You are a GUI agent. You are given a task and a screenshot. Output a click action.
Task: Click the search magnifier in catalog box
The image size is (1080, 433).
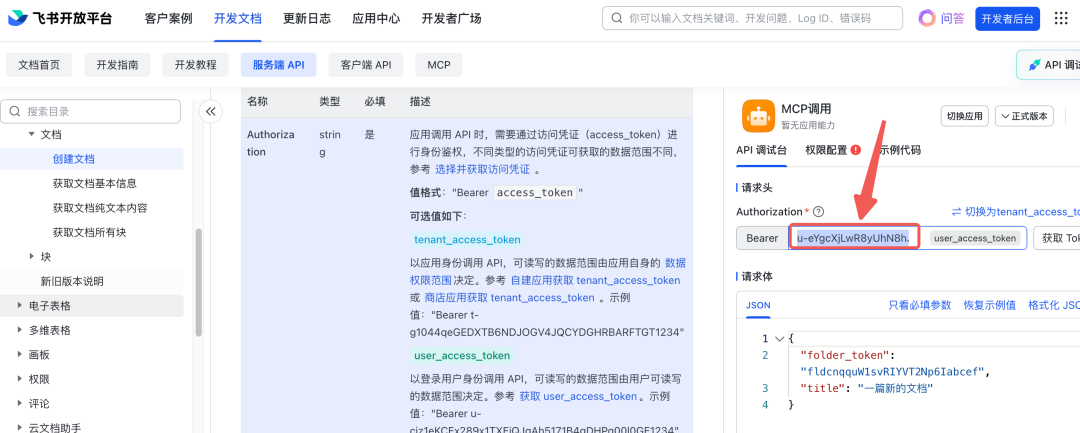14,112
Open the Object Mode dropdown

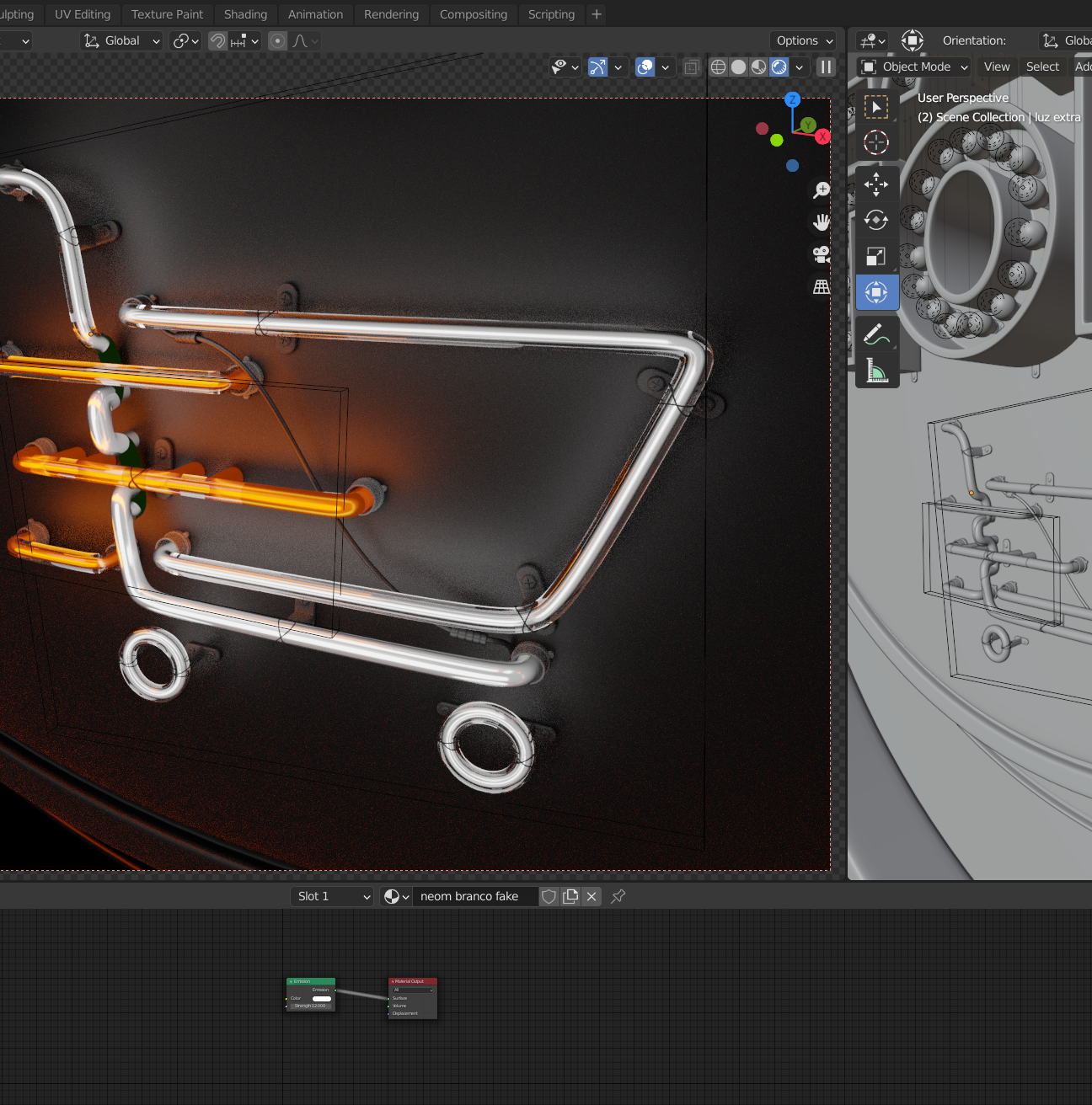click(915, 67)
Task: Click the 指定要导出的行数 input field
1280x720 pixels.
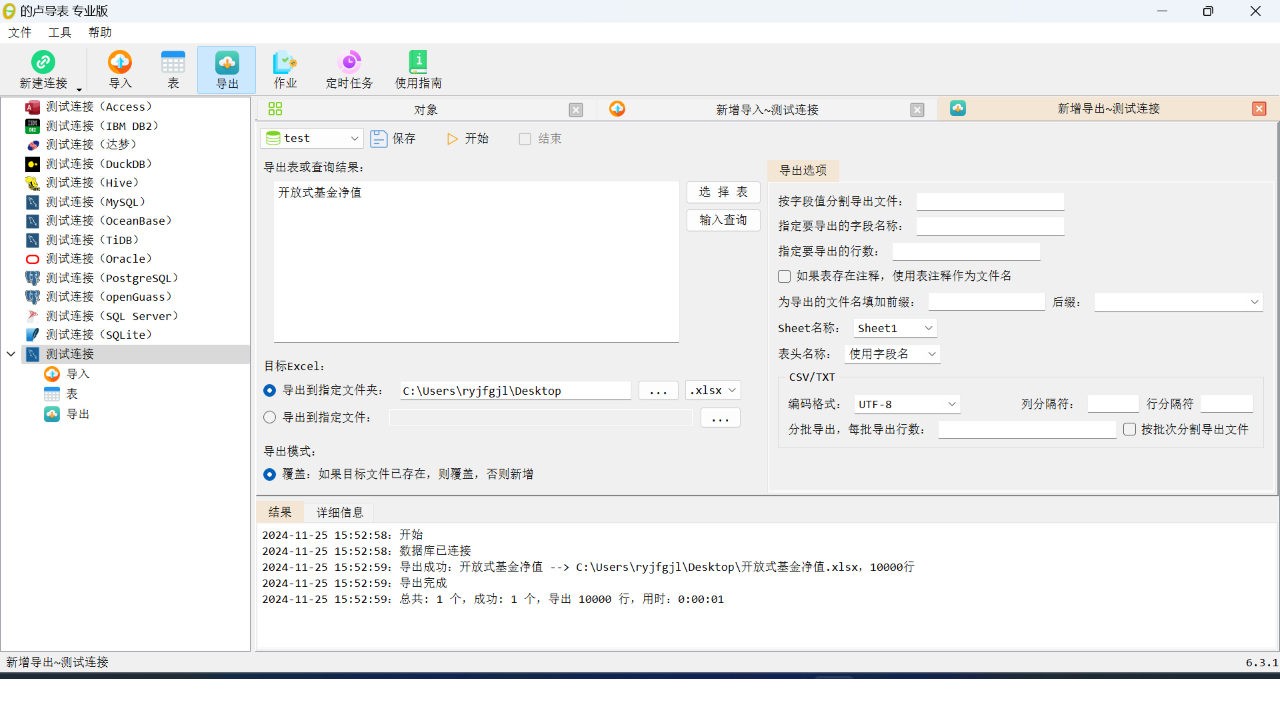Action: 966,251
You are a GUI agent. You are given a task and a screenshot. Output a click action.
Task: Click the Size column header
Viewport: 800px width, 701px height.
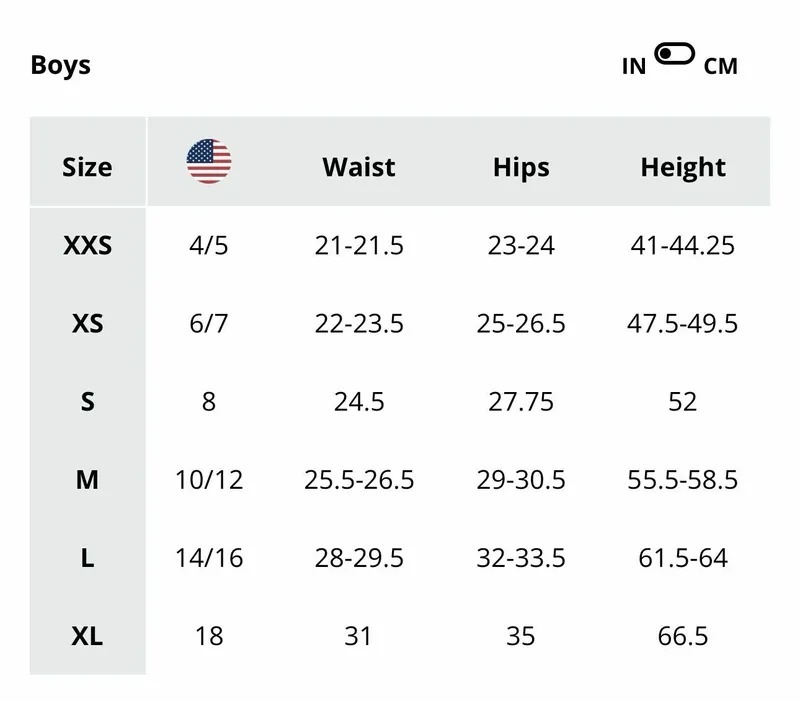[87, 167]
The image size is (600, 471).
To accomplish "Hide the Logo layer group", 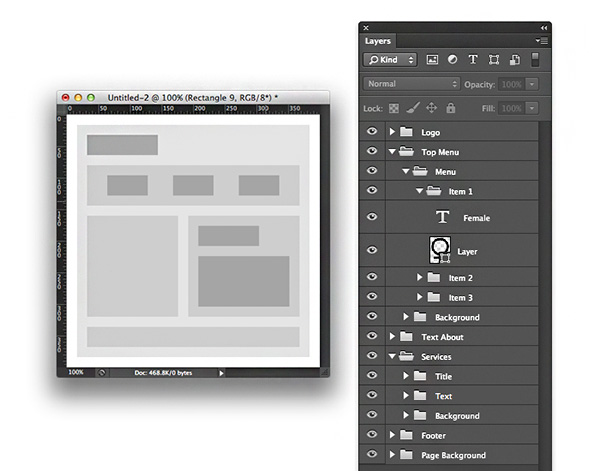I will click(x=372, y=132).
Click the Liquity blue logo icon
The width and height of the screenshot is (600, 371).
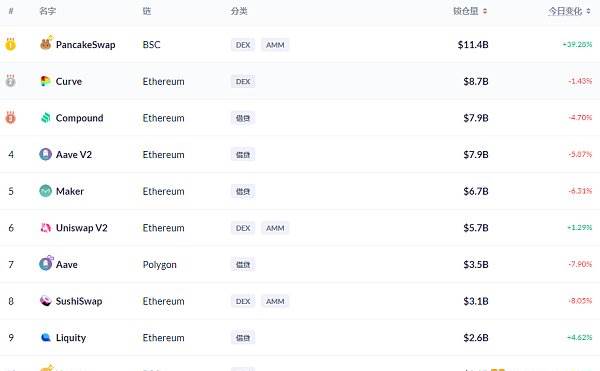click(x=46, y=337)
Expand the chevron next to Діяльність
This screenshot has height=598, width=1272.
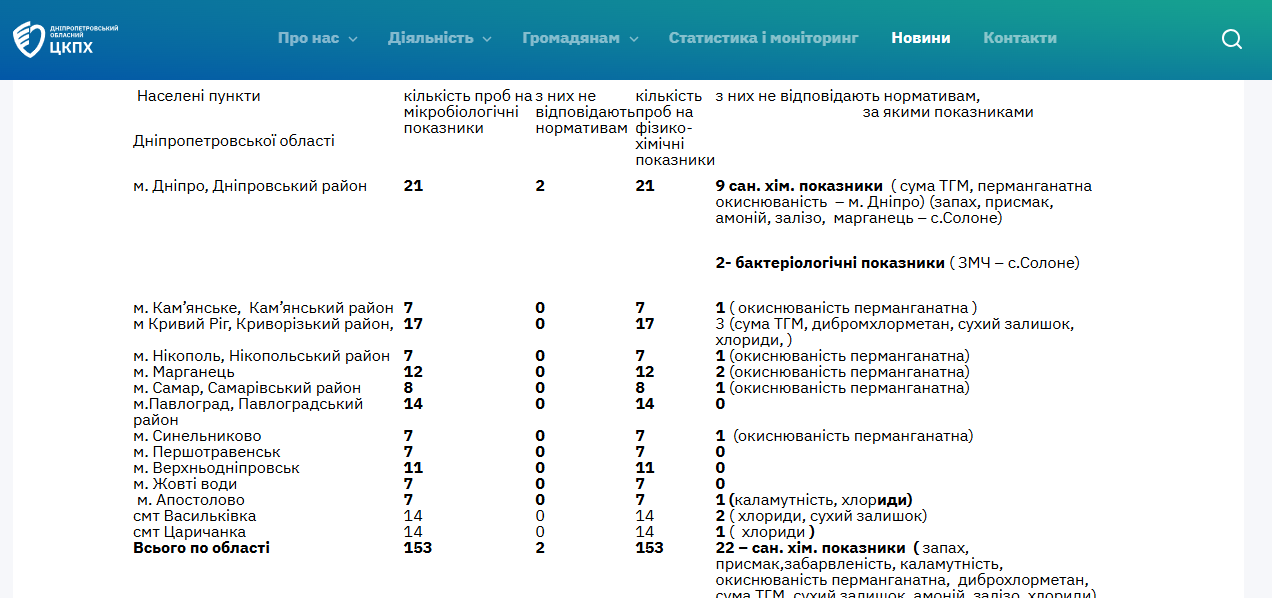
__________________________________________________
- Exercise instructions: Everything above from the line with "Open the Object Mode dropdown" through the line with "Task: Click the Size column header" should be retyped exactly, and nothing else; omit pictures.

- Result for this exercise:
Open the Object Mode dropdown

click(915, 67)
Task: Click the 指定要导出的行数 input field
1280x720 pixels.
Action: 966,251
You are a GUI agent. You are given a task and a screenshot. Output a click action.
Task: Click the Size column header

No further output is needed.